Читать книгу Дорога к сыну - Андрей Сметанкин - Страница 12
Часть первая
(ОТ АЛЕФА ДО КАФА)
Глава шестая
ОглавлениеВсевышний не оставит без вознаграждения творящих добро.
Священный хадис.
«Местный мулла от имени веры отцов, дедов и прадедов вручил отчаянному старику древний сборник священных хадисов, как память о родном селении и защиту. Сборник должен был хранить Якуба Дилкушод от бед и напастей долгого и трудного пути и даровать ему надежду на скорую встречу с постаревшим сыном. Недаром же из века в век говорится устами Священного Корана: «Не теряйте надежды на милосердие Аллаха».
Мужчины принесли крепкий и лёгкий хурджин (походный мешок, сшитый из кожи яка). Туда вложили дары земли и плоды человеческих рук, и среди них были три лепёшки, принесённые женщинами. Овощи и фрукты, вяленое мясо и сухие шарики простокваши – всё, что могло пригодиться путешественникам днём или вечером, утром или ночью на мировых дорогах судьбы, поместилось в этом просторном кожаном мешке.
Седые старики, как сам бобо Якуб, ибо нет бальзама против старости, нет утешения против разлуки, подали дорожный посох с металлическим наконечником. С этим посохом подали истину, что дорогу осилит идущий человек. И только тот идущий, кто, вобрав весь мир и земляков сердцем своим, совершает благородные дела и достойно возвращается обратно. Но молчали об этом горы, и молчали люди.

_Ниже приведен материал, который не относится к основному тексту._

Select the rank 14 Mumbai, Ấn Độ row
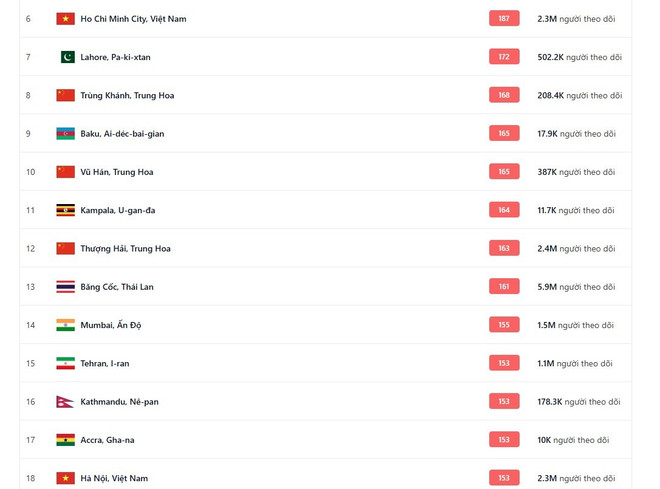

Дети принесли две игрушки: девочки – тряпичную куклу, сделанную из прядей ниток и одетую в яркие лоскутки, а мальчики – розового всадника на розовом коне, слепленных из глины и обожжённых на огне. Взял старик с любовью и нежностью детские подарки и почувствовал, как небо перестало давить на плечи и пригибать к земле, а в походной обуви успокоились и забылись застарелые мозоли.

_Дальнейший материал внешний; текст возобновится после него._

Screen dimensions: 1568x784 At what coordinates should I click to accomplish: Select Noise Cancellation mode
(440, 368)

Якуб Дилкушод с благодарностью и почтением принял все подношения, кроме одного. Это было старое охотничье ружьё. Старик сослался на слепоту – не успеет сделать и выстрела, как волки десять раз откусят ему голову. На руки сослался, которым роднее и ближе было нежное и лёгкое тело дутара, нежели тяжёлый дубовый приклад, отшлифованный до блеска не одним поколением мужчин горного селения Рубоб. Сослался и на собственную старость и на старость ружейного ствола, уже не раз успевшего побывать в кишлачной кузне. Хоть и довелось однажды из него завалить медведя, старик не возьмёт ружьё в спутники. Да, умеют в горах хранить память своих отцов, хранить традиции и обычаи, но Якуб не в силах принять столь дорогой подарок. Дело в том, что идёт он в долину не железом греметь, а нести людям радость общения и тепло души. Он хочет встретить единственного сына, встать перед ним на колени, поцеловать его ноги и попросить прощения за ту давнюю пощёчину.
А вот хороший крепкий нож – это другое дело. И рука не дрогнет, и глаз не подведёт. Удар будет сильным и верным, как само время, быстрым и точным, как сама молния.

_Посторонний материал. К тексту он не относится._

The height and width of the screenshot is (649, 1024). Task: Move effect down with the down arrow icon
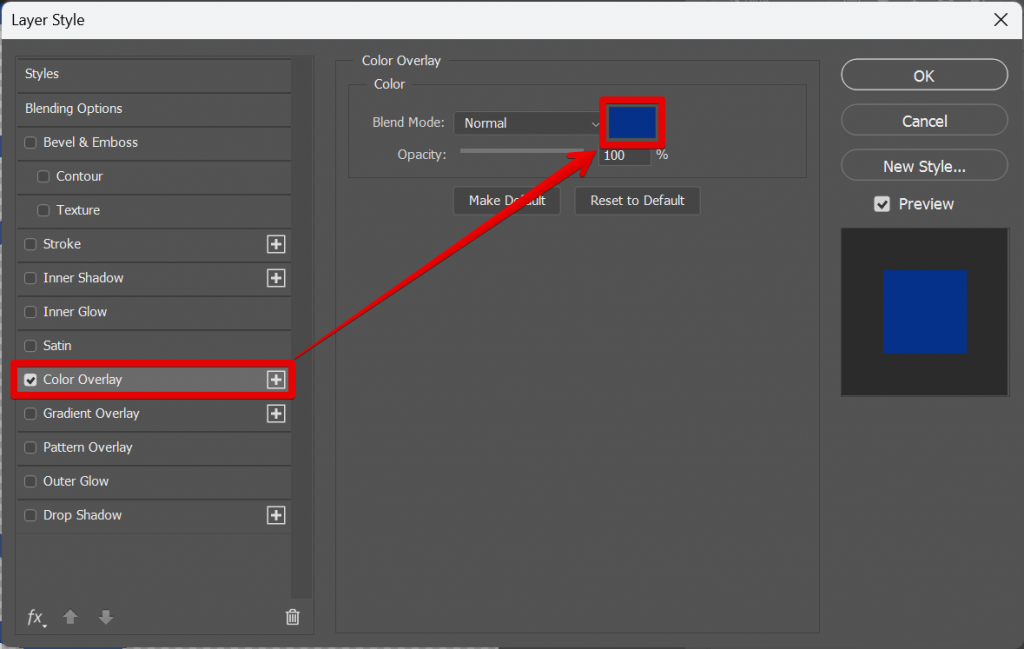[x=105, y=617]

И тут почтенный бобо Якуб вышел на вечерний двор и показал всем искусно сработанный нож собственной выделки из куска вертолётной лопасти, коей презентовали за былую починку. Широкое жало ножа, острое лезвие и наборная рукоятка из цветного вулканического стекла с медным травлением на боках, будто переплетение дивных цветов, никого не оставило равнодушным, а старик стал ловко орудовать им, будто Якуб был не пожилым слепым человеком, а ловким юношей, знавшим технику ножевого боя.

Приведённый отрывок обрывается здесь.